Ma quel cinismo e quella rivelazione (perchè sentiva che eran vere le parole dello sciagurato) furono la definitiva doccia fredda alla sua sonnecchiante coscienza. L'uomo antico si ridestò in lui. Ebbe nausea di stesso o meglio della mascheratura di stesso ed ebbe schifo di aver vissuto qualche anno come un pagliaccio chic che fa le capriole nel circo dello snobismo senza nemmeno avere il merito di rischiare, come i pagliacci autentici, ogni sera, la vita.

Don Pandolfo si accorse del novello stato d'animo del giovane amico e collega (non lo chiamava più discepolo) e se ne afflisse. Cercò d'ancorarlo a rimanere sulla breccia. Egli conosceva, per le descrizioni di Giorgio, la provincia, la vita che vi si conduce, le donne e gli uomini primitivi di laggiù, di cui avevano sorriso insieme dall'altezza della loro eleganza. Gli disse:

— Ma cosa vuoi andare a fare al tuo paese? Quella non è più una vita per te. Vuoi andare a piantar vigne e patate? Ma per questo c'è il tuo fattore. Ruba? E lascialo fare! È molto chic di lasciarsi derubare un poco, è molto bien porte. Vuoi fare all'amore con quelle buone provinciali?
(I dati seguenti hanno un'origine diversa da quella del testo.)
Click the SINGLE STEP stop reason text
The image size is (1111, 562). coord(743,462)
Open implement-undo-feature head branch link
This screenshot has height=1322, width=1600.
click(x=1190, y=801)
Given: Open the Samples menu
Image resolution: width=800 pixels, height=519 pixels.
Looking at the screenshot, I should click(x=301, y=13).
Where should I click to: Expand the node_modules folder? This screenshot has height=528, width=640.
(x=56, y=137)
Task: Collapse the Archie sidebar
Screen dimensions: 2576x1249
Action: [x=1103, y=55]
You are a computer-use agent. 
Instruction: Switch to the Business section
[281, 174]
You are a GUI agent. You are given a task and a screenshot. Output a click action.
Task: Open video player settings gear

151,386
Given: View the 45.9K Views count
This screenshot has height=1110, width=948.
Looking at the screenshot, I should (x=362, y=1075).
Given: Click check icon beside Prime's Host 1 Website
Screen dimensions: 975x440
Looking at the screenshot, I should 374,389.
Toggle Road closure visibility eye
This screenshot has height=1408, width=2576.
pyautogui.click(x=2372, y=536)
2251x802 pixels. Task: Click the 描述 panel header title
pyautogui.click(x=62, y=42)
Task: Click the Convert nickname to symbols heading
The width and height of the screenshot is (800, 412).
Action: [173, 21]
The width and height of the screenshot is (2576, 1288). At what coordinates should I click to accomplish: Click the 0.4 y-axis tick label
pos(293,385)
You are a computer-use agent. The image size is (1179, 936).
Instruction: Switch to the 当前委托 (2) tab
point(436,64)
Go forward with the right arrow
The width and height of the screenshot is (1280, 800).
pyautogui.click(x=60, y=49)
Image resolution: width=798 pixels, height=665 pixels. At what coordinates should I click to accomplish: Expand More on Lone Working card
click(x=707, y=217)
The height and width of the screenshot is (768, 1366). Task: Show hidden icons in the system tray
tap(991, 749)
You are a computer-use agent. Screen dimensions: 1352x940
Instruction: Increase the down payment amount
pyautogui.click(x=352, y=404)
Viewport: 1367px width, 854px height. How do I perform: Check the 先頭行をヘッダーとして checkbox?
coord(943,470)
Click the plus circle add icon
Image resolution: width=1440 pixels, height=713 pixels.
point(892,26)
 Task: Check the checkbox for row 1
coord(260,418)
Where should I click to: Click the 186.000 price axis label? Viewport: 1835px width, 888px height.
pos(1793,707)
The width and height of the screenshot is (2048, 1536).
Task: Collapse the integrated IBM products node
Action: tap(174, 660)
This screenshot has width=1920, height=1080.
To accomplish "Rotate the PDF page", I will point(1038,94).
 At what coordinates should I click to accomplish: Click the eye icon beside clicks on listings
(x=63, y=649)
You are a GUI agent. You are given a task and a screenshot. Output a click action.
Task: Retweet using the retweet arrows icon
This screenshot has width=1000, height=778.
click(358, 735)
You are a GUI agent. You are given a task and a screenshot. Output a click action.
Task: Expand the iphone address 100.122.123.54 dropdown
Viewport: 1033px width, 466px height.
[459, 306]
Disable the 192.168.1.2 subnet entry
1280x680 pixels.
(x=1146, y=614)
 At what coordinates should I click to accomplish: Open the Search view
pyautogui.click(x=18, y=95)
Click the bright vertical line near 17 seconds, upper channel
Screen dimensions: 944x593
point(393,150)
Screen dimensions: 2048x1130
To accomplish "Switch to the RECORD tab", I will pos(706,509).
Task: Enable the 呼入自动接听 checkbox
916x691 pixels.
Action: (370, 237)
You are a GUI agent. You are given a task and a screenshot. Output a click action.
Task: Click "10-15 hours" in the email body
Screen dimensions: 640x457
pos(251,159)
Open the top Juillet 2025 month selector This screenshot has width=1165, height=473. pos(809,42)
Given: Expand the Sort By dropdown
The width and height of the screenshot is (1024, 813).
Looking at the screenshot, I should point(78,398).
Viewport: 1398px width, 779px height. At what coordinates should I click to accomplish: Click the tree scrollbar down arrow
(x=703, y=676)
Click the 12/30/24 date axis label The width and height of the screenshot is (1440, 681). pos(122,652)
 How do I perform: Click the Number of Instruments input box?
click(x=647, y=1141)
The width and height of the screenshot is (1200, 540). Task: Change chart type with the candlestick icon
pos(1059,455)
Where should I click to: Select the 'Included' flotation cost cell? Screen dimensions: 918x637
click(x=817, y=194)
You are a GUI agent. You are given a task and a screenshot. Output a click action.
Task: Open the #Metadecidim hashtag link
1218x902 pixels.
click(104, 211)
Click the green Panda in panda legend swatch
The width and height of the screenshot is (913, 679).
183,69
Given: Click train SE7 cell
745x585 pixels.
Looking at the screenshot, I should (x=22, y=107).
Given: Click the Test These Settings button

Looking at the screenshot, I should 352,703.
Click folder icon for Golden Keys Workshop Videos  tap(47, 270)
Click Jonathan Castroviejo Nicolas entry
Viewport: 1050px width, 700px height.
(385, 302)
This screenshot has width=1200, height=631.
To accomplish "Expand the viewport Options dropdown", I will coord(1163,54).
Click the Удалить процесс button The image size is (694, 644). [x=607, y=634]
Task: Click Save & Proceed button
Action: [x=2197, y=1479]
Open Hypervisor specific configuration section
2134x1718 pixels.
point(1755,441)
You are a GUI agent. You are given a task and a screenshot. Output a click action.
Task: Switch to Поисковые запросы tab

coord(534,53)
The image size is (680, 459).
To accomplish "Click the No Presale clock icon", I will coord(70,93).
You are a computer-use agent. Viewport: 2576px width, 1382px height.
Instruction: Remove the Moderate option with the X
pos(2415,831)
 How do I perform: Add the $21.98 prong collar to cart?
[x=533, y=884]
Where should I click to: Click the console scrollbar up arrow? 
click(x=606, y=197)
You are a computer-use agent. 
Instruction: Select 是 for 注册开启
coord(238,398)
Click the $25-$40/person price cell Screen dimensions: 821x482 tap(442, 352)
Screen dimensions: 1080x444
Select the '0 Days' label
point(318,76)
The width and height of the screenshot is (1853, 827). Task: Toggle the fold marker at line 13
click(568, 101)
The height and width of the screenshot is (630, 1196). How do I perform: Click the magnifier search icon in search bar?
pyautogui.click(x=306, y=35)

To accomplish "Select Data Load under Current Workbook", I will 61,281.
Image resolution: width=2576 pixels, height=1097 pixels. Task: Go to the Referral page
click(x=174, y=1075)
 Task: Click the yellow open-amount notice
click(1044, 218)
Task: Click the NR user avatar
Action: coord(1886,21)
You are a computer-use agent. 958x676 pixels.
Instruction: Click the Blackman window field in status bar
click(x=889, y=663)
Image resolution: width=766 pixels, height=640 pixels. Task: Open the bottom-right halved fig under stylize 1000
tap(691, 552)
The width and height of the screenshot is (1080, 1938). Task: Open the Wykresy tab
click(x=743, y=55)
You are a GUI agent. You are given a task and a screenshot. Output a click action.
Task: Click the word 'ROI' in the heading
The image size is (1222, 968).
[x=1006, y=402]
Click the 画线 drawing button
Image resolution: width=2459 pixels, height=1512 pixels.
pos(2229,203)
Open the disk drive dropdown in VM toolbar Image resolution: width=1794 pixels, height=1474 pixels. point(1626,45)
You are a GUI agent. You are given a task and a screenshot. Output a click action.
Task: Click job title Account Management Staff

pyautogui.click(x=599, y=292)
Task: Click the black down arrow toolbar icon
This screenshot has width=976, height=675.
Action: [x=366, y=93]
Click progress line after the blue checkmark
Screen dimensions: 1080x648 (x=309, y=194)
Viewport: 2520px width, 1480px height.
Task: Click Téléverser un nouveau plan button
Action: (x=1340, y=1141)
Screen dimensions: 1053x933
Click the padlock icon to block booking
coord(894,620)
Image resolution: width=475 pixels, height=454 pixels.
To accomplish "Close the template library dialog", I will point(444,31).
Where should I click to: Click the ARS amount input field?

È indegno di te.... Quando si è amati da una donna come la duchessa Vera si ha il diritto di essere difficili!

Non si potevano più intendere. Don Pandolfo era un degenerato. Egli non aveva più radice nel suolo nativo, non aveva più casa, non aveva più la religione delle memorie.... i suoi polmoni non potevano più respirare altro che in un'atmosfera artificiale; l'aria libera e pura lo avrebbe ammazzato. Giorgio non era ancora così imbevuto di quei miasmi.... e, a mezza ubbriacatura, fuggì.

Non sapeva ancora fare la psicologia di stesso. Sorrideva ancora un poco degli altri e di , perchè aveva conservato l'abito dello scherno elegante, ma il fondo nativo era stato il più forte e la sua robusta costituzione fisica e morale lo aveva tratto a salvamento.

Alle insistenze di don Pandolfo per vederlo, egli rispose solo queste righe:

"Non cercare di vedermi. Il conte Giorgio Machirelli di Fontanèlice, che tu hai conosciuto, è morto. Ne sopravvive un altro, quello vero: io. Ed io parto oggi per la mia vecchia casa, che si riaprirà a vita novella. Vado a fare l'agricoltore e a sposare la Veneranda. Voglio avere molti figli e coltivare molto bestiame come un antico re biblico. Ho bisogno di persuadermi che sono ancora un uomo, un uomo vero, utile a qualche cosa al mondo. Homo sum.... Da alcuni anni non ero più ben sicuro che il rispettabile appellativo mi convenisse.... Ma forse queste cose tu non puoi capirle. Capirai invece un'altra cosa che ti farà piacere. Ti assolvo per sempre dall'obbligo di restituzione dei diversi prestiti che ti feci. Sarebbe assurdo che una persona chic come te pagasse i suoi debiti; sarebbe, come diresti tu, du dernier bourgeois! Ciao. Sta bene."